Why Bounding Boxes

We geocode data, projecting place names into some coordinate system.  Sometimes these places, which have a significant spatial extent, are unfortunately geocoded to a single point.  When this happens, the zip codes of Boston are associated with a point in the center of the city and the zip codes of Massachusetts are associated with a point in the center of the state.  This approach really hinders spatial search.  For spatial search, we really need a bounding box that encloses feature.  Spatial search in OGP requires the user to map and zoom the map to their area of interest.  If they are interested in Massachusetts statewide data, they zoom out to see the entire state.  Search is fundamentally about ranking, trying to get the most appropriate items at the top of the search results.  Spatial search intersects the extent of the map with the extent of each layer to compute this ranking.  In our example where bounding boxes are available, it is easy to image how the ranking of city level and state level data changes as the user pans and zooms.  However, if we geocode to center points our spatial search algorithms fail.  Since we don’t how much of any layer intersects the map, we can’t rank small layers higher when the user zooms in and lower when they zoom out.  If you hope to do spatial search on your data, I think you have to find a way to geocode to a bounding box.

If you have a good way to geocode to a bounding box, let me know!  If you’re dealing with US data, there’s a data set of state and county bounds from the Newberry Library.  It even has historical boundries over time.  This beautiful data set available as a shapefile or KML (17727 different boundaries, various resolutions).  It covers states and counties, but lots of things aren’t either.  For example, Boston isn’t (it’s in Suffolk County with several other towns).  So Boston isn’t in the Newberry Library data set.  Neither is your local airport or river.  If you have another way to convert place names to counties, a two step process might work.

Geonames has a lot of stuff.  Their free data set geocodes a name to a point and provides the name of the county it’s in.  If your locations are in the US, Newberry Library could provide a bounding box for the county.

Geonames sells a premium data service.  For 720 euros a year you get the extent of about 100,000 administrative divisions as bounding boxes.  I haven’t used this data, but a free sample is available.

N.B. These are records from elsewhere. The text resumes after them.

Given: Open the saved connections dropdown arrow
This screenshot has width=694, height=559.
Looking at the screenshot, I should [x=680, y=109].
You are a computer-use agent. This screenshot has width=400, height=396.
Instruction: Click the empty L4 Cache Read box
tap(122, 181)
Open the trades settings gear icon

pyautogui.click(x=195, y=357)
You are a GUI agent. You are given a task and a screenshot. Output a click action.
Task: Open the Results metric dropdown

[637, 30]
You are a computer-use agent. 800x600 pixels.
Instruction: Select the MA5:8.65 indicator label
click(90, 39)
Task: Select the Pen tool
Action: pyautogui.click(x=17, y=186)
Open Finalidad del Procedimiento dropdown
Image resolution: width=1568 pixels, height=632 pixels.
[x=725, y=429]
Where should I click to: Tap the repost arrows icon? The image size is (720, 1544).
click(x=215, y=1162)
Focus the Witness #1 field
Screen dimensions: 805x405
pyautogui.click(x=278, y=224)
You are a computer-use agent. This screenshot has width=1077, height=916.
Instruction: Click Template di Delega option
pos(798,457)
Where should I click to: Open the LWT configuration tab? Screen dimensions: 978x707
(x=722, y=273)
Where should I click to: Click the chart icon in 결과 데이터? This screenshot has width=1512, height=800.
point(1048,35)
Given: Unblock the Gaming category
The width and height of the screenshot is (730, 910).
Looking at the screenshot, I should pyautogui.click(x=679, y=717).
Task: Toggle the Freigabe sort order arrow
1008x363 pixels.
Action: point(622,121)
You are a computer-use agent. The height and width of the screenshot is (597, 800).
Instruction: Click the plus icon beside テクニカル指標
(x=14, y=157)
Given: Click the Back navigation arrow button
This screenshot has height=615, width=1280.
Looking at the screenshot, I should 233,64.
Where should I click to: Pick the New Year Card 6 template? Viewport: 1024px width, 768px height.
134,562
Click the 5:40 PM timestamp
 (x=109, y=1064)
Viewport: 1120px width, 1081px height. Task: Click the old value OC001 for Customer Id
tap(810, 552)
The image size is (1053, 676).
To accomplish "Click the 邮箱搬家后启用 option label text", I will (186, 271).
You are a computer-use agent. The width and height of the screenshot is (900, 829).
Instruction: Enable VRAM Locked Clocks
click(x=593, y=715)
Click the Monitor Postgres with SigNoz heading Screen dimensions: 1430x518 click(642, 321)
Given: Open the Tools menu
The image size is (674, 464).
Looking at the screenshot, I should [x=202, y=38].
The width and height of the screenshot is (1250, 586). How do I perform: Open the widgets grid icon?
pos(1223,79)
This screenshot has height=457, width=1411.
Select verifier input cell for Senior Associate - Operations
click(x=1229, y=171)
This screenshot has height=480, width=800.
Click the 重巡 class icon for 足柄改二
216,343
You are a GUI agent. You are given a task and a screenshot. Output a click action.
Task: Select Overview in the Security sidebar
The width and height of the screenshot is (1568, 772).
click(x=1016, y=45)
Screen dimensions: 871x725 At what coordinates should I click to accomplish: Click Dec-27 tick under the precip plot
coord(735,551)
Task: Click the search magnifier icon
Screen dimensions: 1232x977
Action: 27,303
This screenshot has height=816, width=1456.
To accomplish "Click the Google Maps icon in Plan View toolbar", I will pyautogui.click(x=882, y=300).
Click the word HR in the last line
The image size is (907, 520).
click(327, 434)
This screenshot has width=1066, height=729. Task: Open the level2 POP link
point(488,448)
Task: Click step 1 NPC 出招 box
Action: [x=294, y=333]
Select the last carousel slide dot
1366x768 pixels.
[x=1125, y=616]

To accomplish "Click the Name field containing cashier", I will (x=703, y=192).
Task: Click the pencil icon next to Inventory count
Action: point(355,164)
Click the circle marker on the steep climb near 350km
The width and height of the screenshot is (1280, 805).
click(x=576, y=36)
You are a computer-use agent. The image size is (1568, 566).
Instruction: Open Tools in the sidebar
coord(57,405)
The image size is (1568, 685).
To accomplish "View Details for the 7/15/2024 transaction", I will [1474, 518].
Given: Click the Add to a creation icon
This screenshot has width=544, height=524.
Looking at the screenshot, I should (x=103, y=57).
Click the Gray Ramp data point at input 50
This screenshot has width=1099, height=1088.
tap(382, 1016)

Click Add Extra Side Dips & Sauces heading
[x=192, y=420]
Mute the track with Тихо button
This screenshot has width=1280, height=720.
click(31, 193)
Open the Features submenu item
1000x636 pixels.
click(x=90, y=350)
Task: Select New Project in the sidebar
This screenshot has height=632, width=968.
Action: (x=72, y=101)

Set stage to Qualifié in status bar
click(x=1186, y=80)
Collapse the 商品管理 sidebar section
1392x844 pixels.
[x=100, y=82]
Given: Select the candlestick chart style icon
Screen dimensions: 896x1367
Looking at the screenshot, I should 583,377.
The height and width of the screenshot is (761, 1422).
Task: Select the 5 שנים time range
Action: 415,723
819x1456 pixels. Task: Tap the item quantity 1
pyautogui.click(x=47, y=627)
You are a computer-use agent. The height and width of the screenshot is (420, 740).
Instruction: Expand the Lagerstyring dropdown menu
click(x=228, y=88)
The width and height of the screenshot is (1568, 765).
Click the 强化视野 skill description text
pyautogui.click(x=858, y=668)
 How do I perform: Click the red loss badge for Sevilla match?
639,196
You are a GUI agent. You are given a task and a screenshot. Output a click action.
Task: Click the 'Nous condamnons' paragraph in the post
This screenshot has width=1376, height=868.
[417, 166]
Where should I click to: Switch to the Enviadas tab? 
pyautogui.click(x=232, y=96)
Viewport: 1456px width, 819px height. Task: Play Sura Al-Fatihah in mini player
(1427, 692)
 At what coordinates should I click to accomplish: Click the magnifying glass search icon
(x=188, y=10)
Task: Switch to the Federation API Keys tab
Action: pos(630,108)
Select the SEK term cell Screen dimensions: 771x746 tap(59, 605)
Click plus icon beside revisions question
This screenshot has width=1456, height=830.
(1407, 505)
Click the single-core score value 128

The use of bounding boxes is also critical for heatmaps.  If you have an extent for every layer, your heatmaps will look great.  Imagine a map overlay with your state covered in a background haze with cities being sizable bright regions.  That’s trivial if you have bounding boxes.  In your data is geocoded to points, you’ll get something pretty ugly: a small bright spot in the center of your state and tiny bright dots over each city.  Heatmaps, like spatial search, really need bounding boxes.